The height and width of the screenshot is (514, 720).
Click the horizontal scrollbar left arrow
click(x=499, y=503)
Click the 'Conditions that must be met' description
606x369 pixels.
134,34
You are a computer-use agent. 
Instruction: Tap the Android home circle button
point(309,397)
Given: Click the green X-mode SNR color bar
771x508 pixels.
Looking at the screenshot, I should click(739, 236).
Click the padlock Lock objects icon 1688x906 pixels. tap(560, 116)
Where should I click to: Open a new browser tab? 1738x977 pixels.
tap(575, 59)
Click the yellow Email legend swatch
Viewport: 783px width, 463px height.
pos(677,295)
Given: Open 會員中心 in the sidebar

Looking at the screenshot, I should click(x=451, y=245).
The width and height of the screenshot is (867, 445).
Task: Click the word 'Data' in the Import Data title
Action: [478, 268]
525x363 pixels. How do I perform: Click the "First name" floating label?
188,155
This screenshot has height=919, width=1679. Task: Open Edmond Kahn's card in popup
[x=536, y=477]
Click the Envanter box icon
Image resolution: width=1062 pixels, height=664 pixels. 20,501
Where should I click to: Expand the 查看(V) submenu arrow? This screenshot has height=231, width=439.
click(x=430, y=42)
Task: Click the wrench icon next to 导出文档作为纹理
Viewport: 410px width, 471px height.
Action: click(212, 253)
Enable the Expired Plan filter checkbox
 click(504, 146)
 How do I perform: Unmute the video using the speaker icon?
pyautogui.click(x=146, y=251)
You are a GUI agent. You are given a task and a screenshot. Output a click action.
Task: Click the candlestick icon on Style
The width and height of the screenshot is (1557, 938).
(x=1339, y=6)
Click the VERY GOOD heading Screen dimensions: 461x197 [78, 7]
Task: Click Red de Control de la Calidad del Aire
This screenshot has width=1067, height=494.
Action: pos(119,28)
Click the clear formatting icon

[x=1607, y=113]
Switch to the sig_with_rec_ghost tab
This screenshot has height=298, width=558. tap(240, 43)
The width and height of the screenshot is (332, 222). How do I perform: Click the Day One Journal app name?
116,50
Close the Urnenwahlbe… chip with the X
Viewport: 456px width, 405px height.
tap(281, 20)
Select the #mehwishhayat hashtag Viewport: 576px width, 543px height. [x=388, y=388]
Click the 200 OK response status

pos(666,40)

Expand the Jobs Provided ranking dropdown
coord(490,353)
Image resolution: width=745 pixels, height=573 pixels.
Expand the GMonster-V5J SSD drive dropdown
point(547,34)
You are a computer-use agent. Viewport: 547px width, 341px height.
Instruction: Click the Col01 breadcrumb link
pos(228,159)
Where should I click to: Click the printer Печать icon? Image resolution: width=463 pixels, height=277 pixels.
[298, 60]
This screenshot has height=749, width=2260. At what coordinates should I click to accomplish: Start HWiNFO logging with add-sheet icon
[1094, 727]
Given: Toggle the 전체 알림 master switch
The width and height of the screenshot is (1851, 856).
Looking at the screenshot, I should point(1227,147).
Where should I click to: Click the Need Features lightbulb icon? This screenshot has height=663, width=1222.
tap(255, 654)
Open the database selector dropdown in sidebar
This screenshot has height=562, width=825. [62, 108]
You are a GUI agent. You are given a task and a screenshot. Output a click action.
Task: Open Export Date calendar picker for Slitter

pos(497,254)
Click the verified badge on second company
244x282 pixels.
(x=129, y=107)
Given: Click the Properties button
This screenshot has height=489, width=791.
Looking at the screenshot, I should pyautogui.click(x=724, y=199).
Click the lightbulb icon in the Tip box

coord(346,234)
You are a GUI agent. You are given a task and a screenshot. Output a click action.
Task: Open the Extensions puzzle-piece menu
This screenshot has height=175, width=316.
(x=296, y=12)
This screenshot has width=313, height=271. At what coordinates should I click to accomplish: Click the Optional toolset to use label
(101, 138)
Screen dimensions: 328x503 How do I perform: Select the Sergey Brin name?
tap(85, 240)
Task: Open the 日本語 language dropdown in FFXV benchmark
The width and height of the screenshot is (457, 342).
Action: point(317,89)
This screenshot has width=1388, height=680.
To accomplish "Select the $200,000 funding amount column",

#### What is needed
Collect every line from the records above that contains the word "This", and copy each one out in full. Case counts, so only match the same capital and small letters.

#### Complete output
This screenshot has height=919, width=1679. Task: Open Edmond Kahn's card in popup
Where should I click to: Expand the 查看(V) submenu arrow? This screenshot has height=231, width=439.
This screenshot has width=1067, height=494.
This screenshot has height=298, width=558. tap(240, 43)
This screenshot has height=749, width=2260. At what coordinates should I click to accomplish: Start HWiNFO logging with add-sheet icon
Where should I click to: Click the Need Features lightbulb icon? This screenshot has height=663, width=1222.
This screenshot has height=562, width=825. [62, 108]
This screenshot has height=489, width=791.
This screenshot has height=175, width=316.
This screenshot has width=313, height=271. At what coordinates should I click to accomplish: Click the Optional toolset to use label
This screenshot has width=1388, height=680.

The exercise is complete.